複合防災センターに14億円 一般会計が過去最大 投資的経費は60.6%増 清掃センター建設で負担金39億円(北茨城市予算)

[2020/3/27 茨城版]
 北茨城市(豊田稔市長)の20年度当初予算案が、第1回市議会定例会で可決した。一般会計の総額は前年度から62億3000万円(31.1%)増額され、262億6000万円と過去最大の規模を計上した。主な事業は、複合防災センター整備事業や磯原地区防災集団移転跡地整備事業、津波避難道路整備事業(神岡下地区)などの東日本大震災復興推進事業に18億2478万円を計上したほか、清掃センター建設事業に係る負担金に39億0623万円、磯原中学校建設事業に19億5442万円を予算化して事業を進める。

 一般会計の投資的経費は68億0073万円で、前年度当初から25億6499万円(60.6%)増加した。清掃センターや磯原中学校建設事業、複合防災センター整備事業など大型事業のほか、強い農業・担い手づくり事業費補助金で農林水産業費が大きく伸び、土木費の街路改良工事費なども増加したことが主な要因となる。
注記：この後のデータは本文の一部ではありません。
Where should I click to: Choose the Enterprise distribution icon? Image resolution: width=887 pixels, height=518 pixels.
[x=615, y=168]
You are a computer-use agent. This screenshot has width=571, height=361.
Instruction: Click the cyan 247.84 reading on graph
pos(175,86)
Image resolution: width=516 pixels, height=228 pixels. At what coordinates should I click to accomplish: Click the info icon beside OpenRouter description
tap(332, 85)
 特別会計は、公共下水道事業と漁業集落排水事業が公営企業に移行したため、9.8%減の87億7252万円となった。公営企業会計は、上水道、工業用水道および市民病院に下水道事業を加え、48.1%増の92億8406万円。これに一般会計を加えた予算総額は、23.0%増の443億1658万円となった。

 東日本大震災復興推進事業のうち、複合防災センター整備事業では工事費に12億0200万円、工事監理委託料に1800万円、土地購入費に1億3000万円を予算化した。学校給食センターと防災備蓄倉庫を併せた施設で、延べ面積は2220平方m程度とする。実施設計は柴建築設計事務所(水戸市)が担当した。
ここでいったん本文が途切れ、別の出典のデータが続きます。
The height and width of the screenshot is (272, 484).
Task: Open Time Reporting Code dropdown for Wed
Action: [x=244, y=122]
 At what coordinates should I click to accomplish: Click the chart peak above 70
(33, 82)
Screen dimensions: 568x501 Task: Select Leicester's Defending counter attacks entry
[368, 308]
 高萩市と合同で進めている清掃センター建設事業では、事務組合への負担金39億0623万円を計上したほか、現清掃センターの1・2号炉減温用熱交換器伝熱管や耐火物の修繕などに4761万円、環境センター処理棟(A棟)屋上改修工事に2197万円を予算化した。

 農林水産業費では、茜平総合交流施設維持管理事業で設計委託料1200万円を予算化する。築21年が経過した「マウントあかね」は、空調や浴室など機械設備の更新を行う必要があるため、客室なども含めた施設全体の大規模改修について検討して設計を策定する。

 土木費のうち、都市街路費では北町関本中線整備事業で県への施工管理委託費7億0700万円と、JR東日本への跨線道路橋建設委託費5億6678万円など、合計12億7888万円を予算化する。また駅西停車場豊田線整備事業では、工事費や補償金などに1億7587万円を充て、用地の取得できた路線東側から工事に着手して22年度の完成を目指す。

 道路維持費では、中郷町汐見ケ丘の市道0113号線(高萩・磯原線)両側の法面安全対策事業に2億0550万円を予算化した。19年度に設計を策定した東側では工事を、一方の西側では設計を実施する。

 橋りょう維持費では、橋りょう補修工事設計委託料に市単独で1000万円、橋りょう補修工事費に国補と市単独で1億0700万円を予算化した。磯原町の八八橋や中郷町の小野橋で修繕工事を実施する。

 教育費は、磯原中学校改築事業で校舎等建設工事費に、19-20年度継続費のうち20年度分15億6139万円を含め19億5442万円を計上した。このうち外構工事には2億9129万円を配分する。

 水道事業会計は、華川浄水場更新事業で16-20年度継続費総額46億1133万円のうち、本年度分23億8360万円を計上した。また、磯原町上相田地内の老朽管更新や市内各所の配水管布設替などの工事費に1億7700万円、中郷浄水場の機械設備更新に1億3200万円ほどを見込んでいる。